Activity | Your task is to copy every line of the entries that contains "right".

-=-=-

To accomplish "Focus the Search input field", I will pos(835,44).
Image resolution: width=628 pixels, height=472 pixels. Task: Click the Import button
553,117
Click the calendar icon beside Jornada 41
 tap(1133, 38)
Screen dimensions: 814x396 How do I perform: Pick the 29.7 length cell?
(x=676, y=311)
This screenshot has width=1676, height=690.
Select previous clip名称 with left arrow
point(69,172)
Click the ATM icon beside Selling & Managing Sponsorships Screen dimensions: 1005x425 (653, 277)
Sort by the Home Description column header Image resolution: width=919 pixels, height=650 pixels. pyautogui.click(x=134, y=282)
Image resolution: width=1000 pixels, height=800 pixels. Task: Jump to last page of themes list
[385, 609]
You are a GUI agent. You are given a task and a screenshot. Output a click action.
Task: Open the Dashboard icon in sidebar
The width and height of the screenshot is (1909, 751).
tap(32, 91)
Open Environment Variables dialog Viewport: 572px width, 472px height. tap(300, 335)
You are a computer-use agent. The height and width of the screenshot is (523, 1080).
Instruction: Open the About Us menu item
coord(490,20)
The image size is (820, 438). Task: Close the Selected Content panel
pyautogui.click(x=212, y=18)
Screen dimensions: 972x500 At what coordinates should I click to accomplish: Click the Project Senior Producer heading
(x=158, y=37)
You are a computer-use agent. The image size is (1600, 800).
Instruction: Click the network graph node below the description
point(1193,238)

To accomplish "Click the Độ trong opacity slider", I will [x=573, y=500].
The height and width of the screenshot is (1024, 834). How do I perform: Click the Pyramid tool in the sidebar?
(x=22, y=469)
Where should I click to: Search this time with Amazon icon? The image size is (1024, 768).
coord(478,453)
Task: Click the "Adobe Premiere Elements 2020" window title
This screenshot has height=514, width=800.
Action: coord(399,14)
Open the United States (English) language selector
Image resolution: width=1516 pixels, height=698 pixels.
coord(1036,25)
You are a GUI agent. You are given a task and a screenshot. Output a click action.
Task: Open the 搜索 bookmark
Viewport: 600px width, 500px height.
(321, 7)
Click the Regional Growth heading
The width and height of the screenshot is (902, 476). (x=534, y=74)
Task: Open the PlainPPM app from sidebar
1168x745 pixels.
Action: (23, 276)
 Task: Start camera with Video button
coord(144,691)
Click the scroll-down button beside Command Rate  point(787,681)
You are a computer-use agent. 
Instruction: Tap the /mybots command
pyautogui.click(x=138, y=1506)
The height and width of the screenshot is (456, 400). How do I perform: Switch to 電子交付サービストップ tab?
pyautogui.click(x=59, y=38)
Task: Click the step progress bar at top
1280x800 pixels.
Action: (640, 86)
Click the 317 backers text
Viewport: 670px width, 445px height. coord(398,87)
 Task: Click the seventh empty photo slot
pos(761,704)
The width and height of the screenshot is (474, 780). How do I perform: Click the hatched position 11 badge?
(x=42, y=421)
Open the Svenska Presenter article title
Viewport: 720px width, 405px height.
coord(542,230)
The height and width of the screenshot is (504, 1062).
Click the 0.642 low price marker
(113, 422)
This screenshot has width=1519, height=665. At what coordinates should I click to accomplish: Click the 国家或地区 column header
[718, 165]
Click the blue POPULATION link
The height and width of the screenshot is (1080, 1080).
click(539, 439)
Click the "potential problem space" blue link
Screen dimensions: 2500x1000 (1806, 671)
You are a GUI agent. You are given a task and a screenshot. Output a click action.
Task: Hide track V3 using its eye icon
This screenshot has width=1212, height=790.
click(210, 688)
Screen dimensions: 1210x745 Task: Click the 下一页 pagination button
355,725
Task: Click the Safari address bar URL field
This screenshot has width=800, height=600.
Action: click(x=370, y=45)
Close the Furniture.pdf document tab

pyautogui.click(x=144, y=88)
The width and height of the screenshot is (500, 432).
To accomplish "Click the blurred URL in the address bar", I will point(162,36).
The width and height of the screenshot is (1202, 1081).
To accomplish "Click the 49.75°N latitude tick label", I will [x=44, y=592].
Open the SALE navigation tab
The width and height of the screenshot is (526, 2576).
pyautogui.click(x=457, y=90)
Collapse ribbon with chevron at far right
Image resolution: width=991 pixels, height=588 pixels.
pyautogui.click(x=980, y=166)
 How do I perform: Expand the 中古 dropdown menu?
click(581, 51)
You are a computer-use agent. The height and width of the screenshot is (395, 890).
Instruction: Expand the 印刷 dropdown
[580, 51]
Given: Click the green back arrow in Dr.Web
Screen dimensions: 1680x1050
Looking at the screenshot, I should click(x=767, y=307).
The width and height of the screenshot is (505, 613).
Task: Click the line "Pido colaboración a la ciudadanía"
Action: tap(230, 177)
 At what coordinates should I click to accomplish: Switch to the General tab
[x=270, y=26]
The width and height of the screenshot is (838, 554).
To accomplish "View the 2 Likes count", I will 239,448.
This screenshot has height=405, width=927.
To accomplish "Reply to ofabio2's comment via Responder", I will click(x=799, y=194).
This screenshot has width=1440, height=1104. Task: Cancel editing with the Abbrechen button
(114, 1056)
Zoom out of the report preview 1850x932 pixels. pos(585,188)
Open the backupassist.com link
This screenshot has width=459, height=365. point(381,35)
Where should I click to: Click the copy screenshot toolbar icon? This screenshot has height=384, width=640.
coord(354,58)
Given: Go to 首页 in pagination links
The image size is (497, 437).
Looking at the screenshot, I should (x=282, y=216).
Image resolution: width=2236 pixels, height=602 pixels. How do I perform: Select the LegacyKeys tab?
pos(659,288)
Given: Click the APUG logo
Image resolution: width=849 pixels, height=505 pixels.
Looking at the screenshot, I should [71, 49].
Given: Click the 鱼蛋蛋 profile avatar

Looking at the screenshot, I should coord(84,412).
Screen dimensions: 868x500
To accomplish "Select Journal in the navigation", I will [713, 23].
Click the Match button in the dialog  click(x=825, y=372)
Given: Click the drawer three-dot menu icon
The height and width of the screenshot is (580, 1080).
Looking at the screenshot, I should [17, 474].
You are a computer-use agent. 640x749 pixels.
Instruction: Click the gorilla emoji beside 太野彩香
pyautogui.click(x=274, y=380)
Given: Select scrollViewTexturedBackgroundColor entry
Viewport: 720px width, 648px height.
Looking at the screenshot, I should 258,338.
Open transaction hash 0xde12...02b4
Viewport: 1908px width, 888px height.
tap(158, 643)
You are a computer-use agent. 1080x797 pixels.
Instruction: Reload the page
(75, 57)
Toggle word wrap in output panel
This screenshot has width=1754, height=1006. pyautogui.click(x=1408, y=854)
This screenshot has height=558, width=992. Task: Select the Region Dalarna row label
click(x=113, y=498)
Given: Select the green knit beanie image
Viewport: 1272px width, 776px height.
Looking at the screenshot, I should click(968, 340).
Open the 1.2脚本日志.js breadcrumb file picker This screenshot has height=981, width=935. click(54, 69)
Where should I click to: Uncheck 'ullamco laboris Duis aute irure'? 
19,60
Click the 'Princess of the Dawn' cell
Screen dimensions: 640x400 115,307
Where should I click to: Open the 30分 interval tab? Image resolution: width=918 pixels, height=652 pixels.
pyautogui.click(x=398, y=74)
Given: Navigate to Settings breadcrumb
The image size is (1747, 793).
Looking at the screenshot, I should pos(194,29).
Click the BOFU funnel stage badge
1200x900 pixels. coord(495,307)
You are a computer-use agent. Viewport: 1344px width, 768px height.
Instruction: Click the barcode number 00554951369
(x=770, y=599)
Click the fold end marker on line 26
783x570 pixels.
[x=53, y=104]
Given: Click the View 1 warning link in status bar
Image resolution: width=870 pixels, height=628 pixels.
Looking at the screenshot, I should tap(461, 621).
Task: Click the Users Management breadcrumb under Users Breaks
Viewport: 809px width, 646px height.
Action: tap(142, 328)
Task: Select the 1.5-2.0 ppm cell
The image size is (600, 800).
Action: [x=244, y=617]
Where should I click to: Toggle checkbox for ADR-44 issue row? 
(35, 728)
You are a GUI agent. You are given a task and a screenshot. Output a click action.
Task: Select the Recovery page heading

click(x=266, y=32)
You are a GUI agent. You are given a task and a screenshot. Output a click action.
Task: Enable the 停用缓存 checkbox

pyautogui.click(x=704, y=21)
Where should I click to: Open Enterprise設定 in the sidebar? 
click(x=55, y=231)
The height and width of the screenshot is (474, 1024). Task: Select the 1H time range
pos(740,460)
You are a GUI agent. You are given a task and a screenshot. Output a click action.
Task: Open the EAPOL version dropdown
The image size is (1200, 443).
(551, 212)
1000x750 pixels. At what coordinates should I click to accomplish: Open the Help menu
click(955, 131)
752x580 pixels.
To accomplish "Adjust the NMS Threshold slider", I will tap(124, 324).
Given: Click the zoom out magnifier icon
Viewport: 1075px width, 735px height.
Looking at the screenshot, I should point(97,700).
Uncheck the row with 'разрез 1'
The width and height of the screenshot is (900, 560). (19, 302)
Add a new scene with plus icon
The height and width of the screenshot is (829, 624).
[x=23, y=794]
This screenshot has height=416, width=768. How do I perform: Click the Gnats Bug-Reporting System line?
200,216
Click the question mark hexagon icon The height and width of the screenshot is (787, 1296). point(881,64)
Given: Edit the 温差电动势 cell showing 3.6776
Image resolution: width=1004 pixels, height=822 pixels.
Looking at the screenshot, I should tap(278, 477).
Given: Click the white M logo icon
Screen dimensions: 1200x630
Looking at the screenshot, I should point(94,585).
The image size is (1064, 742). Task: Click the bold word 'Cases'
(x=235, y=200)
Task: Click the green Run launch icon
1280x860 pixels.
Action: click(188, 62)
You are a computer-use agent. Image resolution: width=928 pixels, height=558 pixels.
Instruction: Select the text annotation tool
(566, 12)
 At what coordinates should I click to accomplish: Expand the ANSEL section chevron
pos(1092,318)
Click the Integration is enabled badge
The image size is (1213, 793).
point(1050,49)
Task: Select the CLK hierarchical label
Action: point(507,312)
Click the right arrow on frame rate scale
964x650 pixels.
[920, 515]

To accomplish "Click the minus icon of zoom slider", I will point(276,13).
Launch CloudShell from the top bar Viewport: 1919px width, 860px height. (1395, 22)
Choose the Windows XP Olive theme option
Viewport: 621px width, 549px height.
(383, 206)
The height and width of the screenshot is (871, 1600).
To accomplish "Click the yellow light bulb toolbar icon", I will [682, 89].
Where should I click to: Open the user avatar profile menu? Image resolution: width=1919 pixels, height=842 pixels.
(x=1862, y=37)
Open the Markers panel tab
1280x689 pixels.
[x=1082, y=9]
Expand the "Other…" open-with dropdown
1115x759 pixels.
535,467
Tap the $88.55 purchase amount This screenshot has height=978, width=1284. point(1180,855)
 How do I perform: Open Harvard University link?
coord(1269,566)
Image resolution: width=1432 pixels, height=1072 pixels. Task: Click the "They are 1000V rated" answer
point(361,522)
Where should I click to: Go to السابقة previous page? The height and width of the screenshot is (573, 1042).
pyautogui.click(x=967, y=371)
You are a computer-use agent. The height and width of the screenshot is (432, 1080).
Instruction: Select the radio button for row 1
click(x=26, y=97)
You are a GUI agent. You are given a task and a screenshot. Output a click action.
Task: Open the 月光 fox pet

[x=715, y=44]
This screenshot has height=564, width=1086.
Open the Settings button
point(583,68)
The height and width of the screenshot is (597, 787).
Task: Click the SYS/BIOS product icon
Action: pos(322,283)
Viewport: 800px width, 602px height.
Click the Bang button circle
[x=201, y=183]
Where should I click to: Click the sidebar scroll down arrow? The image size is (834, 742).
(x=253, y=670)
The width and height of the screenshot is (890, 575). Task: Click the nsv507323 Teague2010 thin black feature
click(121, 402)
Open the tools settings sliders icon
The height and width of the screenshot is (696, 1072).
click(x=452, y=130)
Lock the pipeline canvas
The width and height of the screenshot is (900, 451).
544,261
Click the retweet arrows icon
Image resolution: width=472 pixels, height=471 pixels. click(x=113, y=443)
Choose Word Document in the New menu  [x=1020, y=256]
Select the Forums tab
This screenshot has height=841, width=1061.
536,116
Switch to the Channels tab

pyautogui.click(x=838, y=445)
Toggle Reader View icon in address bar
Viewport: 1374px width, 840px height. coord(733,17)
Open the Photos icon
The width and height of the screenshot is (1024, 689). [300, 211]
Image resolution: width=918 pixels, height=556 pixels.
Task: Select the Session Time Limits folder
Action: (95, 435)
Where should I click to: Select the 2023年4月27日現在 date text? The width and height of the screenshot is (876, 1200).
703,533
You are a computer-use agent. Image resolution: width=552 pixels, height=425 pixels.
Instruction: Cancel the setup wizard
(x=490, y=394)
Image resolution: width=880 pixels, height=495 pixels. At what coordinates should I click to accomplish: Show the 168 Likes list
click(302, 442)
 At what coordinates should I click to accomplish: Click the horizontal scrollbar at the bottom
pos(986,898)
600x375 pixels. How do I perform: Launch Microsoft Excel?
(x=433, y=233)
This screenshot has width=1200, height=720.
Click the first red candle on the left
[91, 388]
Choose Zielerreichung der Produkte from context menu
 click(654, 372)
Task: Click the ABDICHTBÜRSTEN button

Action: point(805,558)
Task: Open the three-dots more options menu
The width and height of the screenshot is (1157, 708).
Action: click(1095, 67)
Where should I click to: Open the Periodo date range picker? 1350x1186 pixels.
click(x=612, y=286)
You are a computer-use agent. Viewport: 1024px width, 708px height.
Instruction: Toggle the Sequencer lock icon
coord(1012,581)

-=-=-

Answer section |
Collapse ribbon with chevron at far right
Click the right arrow on frame rate scale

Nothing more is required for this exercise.